The book is delightfully un-PC, which is a big plus in its favour. As the story is narrated by the young man, he can, and does, say pretty much what he likes—about people, being gay and sex in general.

So, again, why won’t I be reading this one again? Well, it’s almost an exercise of style over content. I just couldn’t connect with any of the characters enough to care whether they lived or died. I really didn’t like the narrator at all. If I knew him in real life I’d think him a horrible little mean person.

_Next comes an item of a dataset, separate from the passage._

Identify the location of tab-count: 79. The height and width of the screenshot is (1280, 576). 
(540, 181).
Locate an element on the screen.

So I really wasn’t that bothered that he seemed to set out on this crusade to have as much weird sex as he can while the getting is good, despite the almost certain result that he would get AIDS. What really got to me was that he didn’t seem to care about his partners at all. It wasn’t even mentioned. He comes home one day and admire the bloody skid marks on his underwear as a sort of red badge of courage. I think you can be prosecuted for deliberately passing on a fatal disease, can’t you?

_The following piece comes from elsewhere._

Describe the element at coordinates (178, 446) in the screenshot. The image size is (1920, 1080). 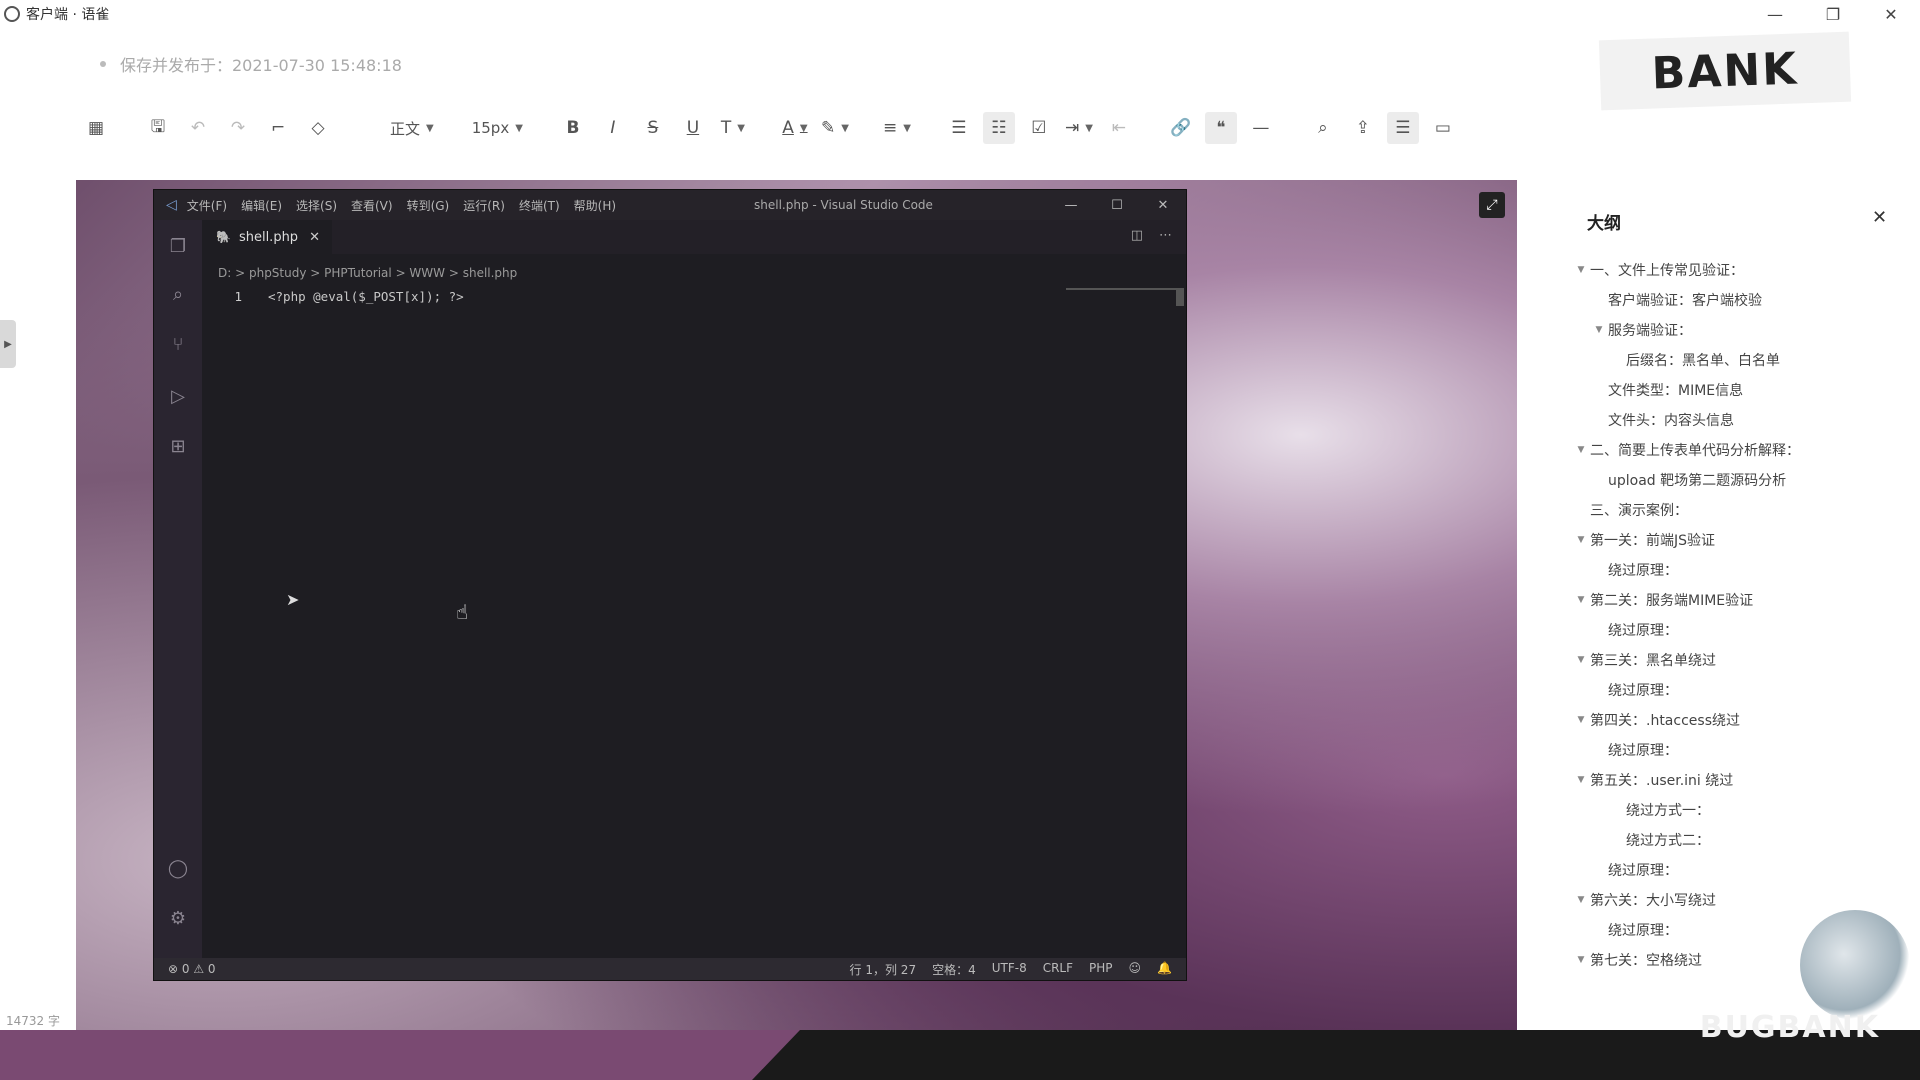
I see `extensions-icon: ⊞` at that location.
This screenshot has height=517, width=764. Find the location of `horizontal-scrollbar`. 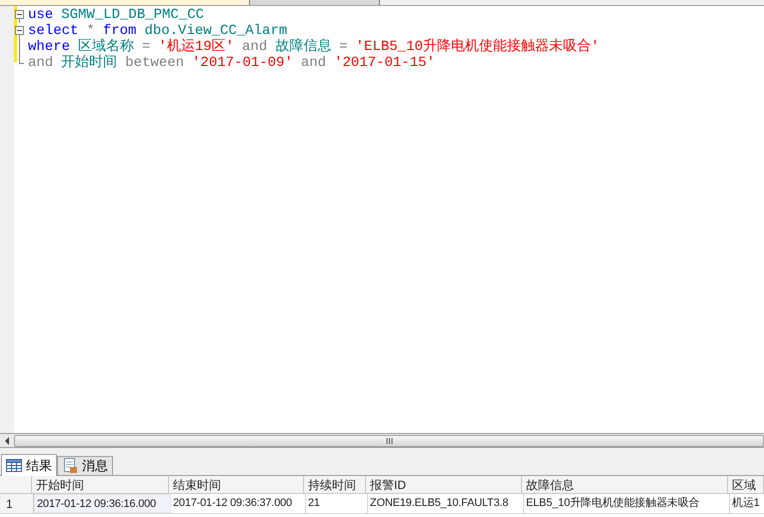

horizontal-scrollbar is located at coordinates (382, 440).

I do still recommend this book, not only for the unique way the AIDS epidemic is handled—you won’t read another take on it quite like this one—but for the wonderful writing.


Cerisaye's Review

This book is entertaining, very well written, easy to read, funny, smart, clever and witty, yet ultimately it’s as suspect as IN MY ROOM for the stance it takes on the issue of gay sex and AIDS.

Published in 2004, it begins as a jolly tale narrated by a personable young Englishman, Gideon, about to take up a position teaching English at the Paris Berlitz language school.  Sexually frustrated following a series of humiliatingly disastrous encounters, Gideon hopes to experience everything he’s so far missed in gay life.  So deeply convinced is Gideon that he’s socially and physically inadequate of course he’s doomed to fail.

It’s 1980.  They didn’t know it then but almost the end of an era, between post Stonewall gay lib with its celebration of sexual freedom and the emergence of AIDS.  Poor Gideon, even in Gay Paree he just can’t get laid despite his best efforts in clubs, bars and cruising grounds, all told with wry humour.

At first Gideon’s content finally to be part of a community, a mixed set of gay teachers in the school common room.  Unlucky in lust (love is off the radar) he begins to make up tales of torrid encounters so he can be one of the boys.  When colleagues whose sex lives aren’t fantasy begin to show symptoms diagnosed as the new gay cancer, regarded by homophobes in America as divine intervention, more than anything Gideon fears exposure as a pathetic liar. 

He only ever wanted to be accepted, and to have sex.  Now he sees his big chance: with fear & paranoia dominating the scene no one can afford to be particular if they want hot action.  So Gideon embarks upon a thorough exploration of all the things he’s dreamed about but never had the chance to enjoy.

He loses his virginity in an act so brutal it can only be described as buggery, and goes on to experience every kink and perversion, all the while wondering who’s going to be the one to give IT to him.  So finally he belongs.

I hated Dustan’s book with its emotion-free sex and boringly repetitive acts of desperation.  This novel is less easy to dismiss.  I liked Gideon and wanted him to get what he wanted.  Until he wanted to get infected with the AIDS virus.  I just couldn’t understand that. If the novel had been written 20 years ago maybe I would’ve seen it as an act of defiance saying Fuck you to a hostile world. 

I can’t believe anyone as smart as Gideon, who sees what the disease does to his friends, could do what he does just to prove he’s one of them.  So though I enjoyed the first two thirds of the book it didn’t convince me as a whole.  The light tone just doesn’t work when things get dark and serious.

And its message…what?  Better to die unrepentant, well f****d & sucked, free and proud, than to be safe and alive?  Maybe this book could only be written now, with AIDS no longer a death sentence and the safe sex message questioned by a younger generation that didn’t experience devastating loss.

It left a bad taste, regardless of that clever style.  Maybe I’m not in a position to judge, as a straight woman.  But if Gideon was my son I’d be angry for the life he threw away.  Better to live and testify, to continue the fight.  What a waste.  Or did I miss the point?